Invece, utilizzando la ricetta che stiamo per proporre e sostituendo il vino con succhi di frutta adeguati si potrà ottenere un risultato dignitosissimo, che servirà a dissetare anche le persone che per salute o per scelta non possono bere alcolici.

Sangria Analcolica: come sostituire il vino e ottenere comunque un cocktail strabuono

Sangria analcolica
(Chedonna.it)

Il caratteristico colore rosso rubino della sangria (il cui nome deriva dalla parola spagnola “sangre”, e significa “rossa come il sangue”) è dato normalmente dall’utilizzo di vino rosso dolce e leggero, in grado anche di assicurare al cocktail un profumo e un aroma che fanno viaggiare con il pensiero fino alle coste bollenti dei Caraibi.

Le alternative più utilizzate per sostituire il vino rosso sono succhi e infusi, alcuni dei quali però sono onestamente da evitare.

Gli infusi al karkadé, mirtillo o frutti rossi in generale sono le scelte da prendere in considerazione il meno possibile. Il motivo è che il loro gusto piuttosto aspro si sposa abbastanza male con la dolcezza che vogliamo ottenere a ricetta ultimata.

La scelta migliore in assoluto sono invece i succhi di frutta: precisamente il succo d’uva non fermentato e il succo di melograno, insuperabile nel conferire alla sangria analcolica un colore simile a quello della sangria originale.

Una precisazione: il succo d’uva non dev’essere fermentato, per il semplice motivo che il succo d’uva fermentato si chiama vino e quindi l’idea della sangria analcolica andrebbe a farsi benedire.

Per quanto riguarda invece il succo di melograno è bene sceglierlo biologico e senza zuccheri aggiunti, dal momento che la frutta immersa nella sangria ebasterài a zuccherare il cocktail.

Per quanto riguarda invece la frutta da scegliere per la sangria è meglio optare per frutta normale e non esotica come il mango o la papaya, soprattutto se la sangria analcolica è destinata ai bambini.

Mele, pesche e peschenoci sono sicuramente la scelta migliore in assoluto. Se sarà assolutamente necessario togliere la buccia alle pesche a causa della leggera peluria che la ricopre, la scelta migliore sarà lavare accuratamente l’altra frutta e non sbucciarla prima di farla pezzi e aggiungerla al cocktail: in questo modo l’aroma fruttato sarà ancora più intenso.

Per quanto riguarda invece aromi e spezie il consiglio è di aggiungerle al cocktail utilizzando un filtro metallico che si utilizza normalmente con il tè in foglie. Questo permetterà di rimuovere facilmente le spezie e gli aromi dalla sangria senza perdere tempo a raccoglierli con un colino o una schiumarola.

Fatte le dovute premesse, passiamo alla realizzazione pratica.

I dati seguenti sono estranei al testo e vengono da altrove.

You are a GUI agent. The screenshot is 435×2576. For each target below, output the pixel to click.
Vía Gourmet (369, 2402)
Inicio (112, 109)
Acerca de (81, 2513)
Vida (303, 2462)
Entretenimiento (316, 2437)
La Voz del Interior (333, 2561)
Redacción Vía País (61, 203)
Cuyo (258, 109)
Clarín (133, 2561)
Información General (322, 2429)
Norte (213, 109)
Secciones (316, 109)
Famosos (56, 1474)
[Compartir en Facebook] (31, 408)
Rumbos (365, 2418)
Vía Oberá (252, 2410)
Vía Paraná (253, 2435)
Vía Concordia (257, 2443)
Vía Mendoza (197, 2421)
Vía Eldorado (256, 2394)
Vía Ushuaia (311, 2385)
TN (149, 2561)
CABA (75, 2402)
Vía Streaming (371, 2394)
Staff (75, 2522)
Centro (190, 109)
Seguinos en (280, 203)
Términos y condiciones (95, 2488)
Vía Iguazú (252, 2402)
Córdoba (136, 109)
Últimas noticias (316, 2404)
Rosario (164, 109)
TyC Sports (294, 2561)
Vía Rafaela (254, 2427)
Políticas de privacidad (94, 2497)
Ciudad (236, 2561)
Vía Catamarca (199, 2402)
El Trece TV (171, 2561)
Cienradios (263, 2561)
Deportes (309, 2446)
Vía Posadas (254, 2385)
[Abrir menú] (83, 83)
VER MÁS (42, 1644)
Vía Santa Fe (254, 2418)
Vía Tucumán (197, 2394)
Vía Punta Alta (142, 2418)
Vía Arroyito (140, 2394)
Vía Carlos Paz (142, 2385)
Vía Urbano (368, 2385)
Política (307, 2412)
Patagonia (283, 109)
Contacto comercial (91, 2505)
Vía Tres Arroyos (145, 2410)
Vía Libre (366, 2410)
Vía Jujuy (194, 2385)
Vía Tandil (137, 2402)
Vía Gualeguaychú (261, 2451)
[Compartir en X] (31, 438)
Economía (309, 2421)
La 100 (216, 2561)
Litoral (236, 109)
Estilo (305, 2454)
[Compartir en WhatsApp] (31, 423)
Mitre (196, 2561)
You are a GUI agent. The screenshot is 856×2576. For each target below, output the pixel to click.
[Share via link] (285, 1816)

Ricetta perfetta per sangria analcolica

INGREDIENTI: 

1 litro di succo d’uva o di melagrana
1 pesca
1 mela
1 arancia
1 limone o lime
1 pezzo di stecca di cannella
1 cucchiaio di chiodi di garofano
foglie di menta

Preparare la sangria analcolica è semplicissimo: basterà tagliare la frutta a pezzi abbastanza piccoli da poter essere mangiati comodamente, quindi sistemarli in un contenitore abbastanza ampio come una ciotola da cucina, preferibilmente in vetro.

A questo punto aggiungere il succo di frutta e le spezie raccolte nel filtro, coprire con pellicola trasparente  sigillando bene i bordi della ciotola e mettere in frigorifero per almeno 4 ore. 

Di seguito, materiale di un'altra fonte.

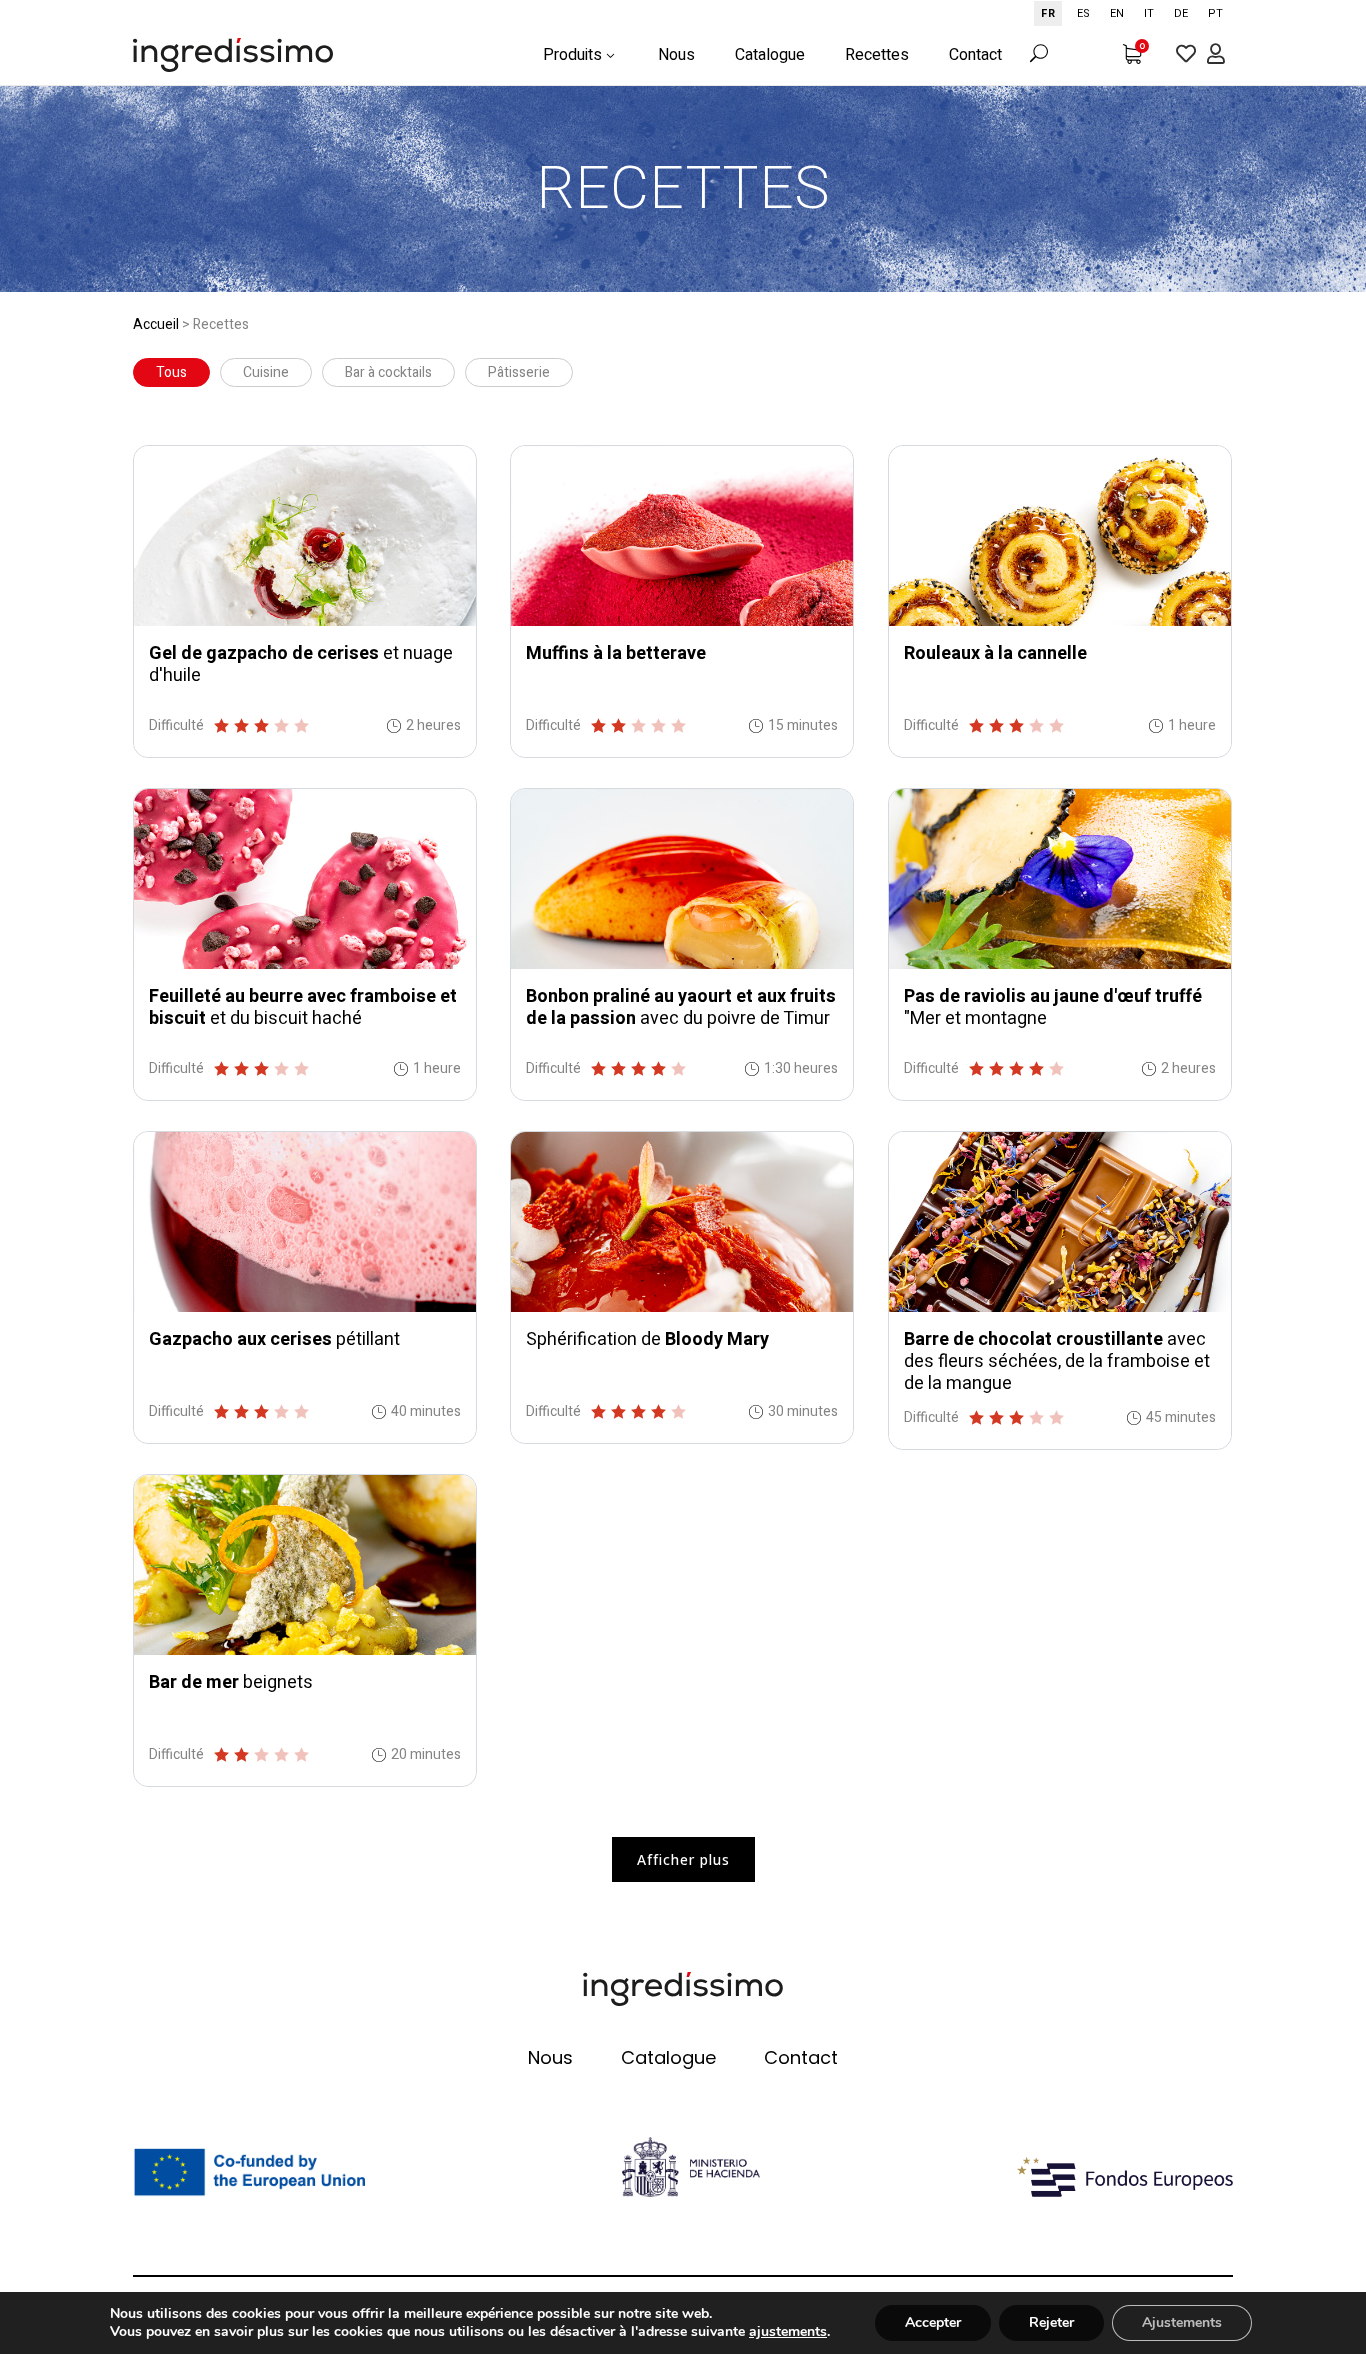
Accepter (933, 2322)
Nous (550, 2058)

Nel frattempo preparare il ghiaccio. Se la sangria è destinata ai bambini si potranno preparare cubetti di ghiaccio che, sciogliendosi renderanno la sangria più leggera. Se invece non si vuol rischiare di annacquare troppo il cocktail l’ideale è congelare una bottiglietta d’acqua da mezzo litro e immergerla nella ciotola tenendola ben tappata. Non sarà il massimo dell’estetica, ma gli ospiti apprezzeranno il gusto!